Managers are afraid of overisation
This over-exploitation is worrying for individual companies, and according to a study, there is growing concern among top management about the destructive power of such competitors. But actually everyone should take a very critical view of this development, which sometimes appears very friendly as a "sharing economy". After all, it ultimately leads to the formation of monopolies. Clients and entrepreneurs alike, like drug addicts, depend on the needle of the platform company, which can set the conditions for both parties at will.
The comeback of the cooperative
Of course, it doesn't have to come to that. Although the sharing economy itself may trigger such a development, it also offers an opportunity to combat it. That is when the sharing principle is applied to the platform itself. As soon as this is "owned" by no one and all participants at the same time, no dependencies can be established. Trebor Scholz, professor at the New School in New York, has developed such a model called Platform Cooperativism. Platforms are organized as cooperatives or cooperatives. The much discussed blockchain technology plays a key role in this. Background: The Blockchain is a decentralized verification system for transactions that does not belong to anyone and that cannot be manipulated. The information to be transmitted is stored and verified on different servers, computers or smartphones.
Alternatives to Uber, Amazon and Co
Blockchain technology also uses the Israeli startup LaZooz to offer a cooperative solution for shared journeys and to compete with Uber. In Berlin, Fairmondo is a cooperative alternative to online giants such as Amazon or eBay, which belongs to around 2000 private individuals and merchants themselves. The business model of the companies involved can benefit from the advantages of the sharing economy without suffering from the dark side of the platform economy.
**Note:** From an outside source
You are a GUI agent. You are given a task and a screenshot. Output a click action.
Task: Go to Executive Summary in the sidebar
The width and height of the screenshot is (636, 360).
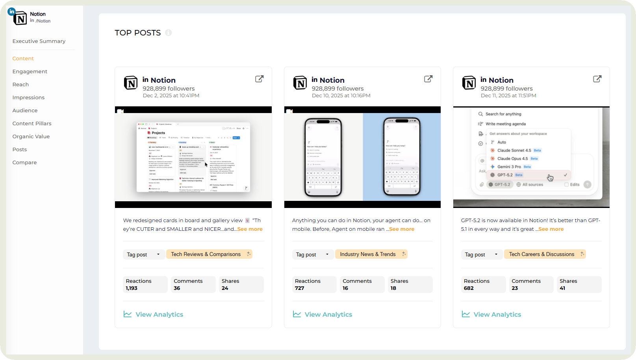[39, 41]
Conclusion: How the sharing economy is changing business models and products
The first thing we all associate with Sharing Economy is something quite positive. Digital tools have enormously expanded the possibilities of sharing or using things instead of buying them. The platform through which all these transactions run has the most important role to play. If this powerful instrument is controlled by only one actor, then that actor can determine the rules for all other participants. Such a constellation naturally has enormous negative effects on the business model of any company. Only the platform entrepreneur profits - at least until he leaves the other too little for economic survival. Ultimately, we will all determine the face of the sharing economy and thus of our own business model. Because where we shop, with whom we work and through which channels we offer our services, we can still decide for ourselves. Birkenstock, for example, has shown that even overwhelming market players such as Amazon do not necessarily have to be taken in the wrong direction.
Born in Ried im Innkreis. As former Head of Innovation, he was responsible for the entire project management and specializes in the areas of fuzzy front end and business model innovation.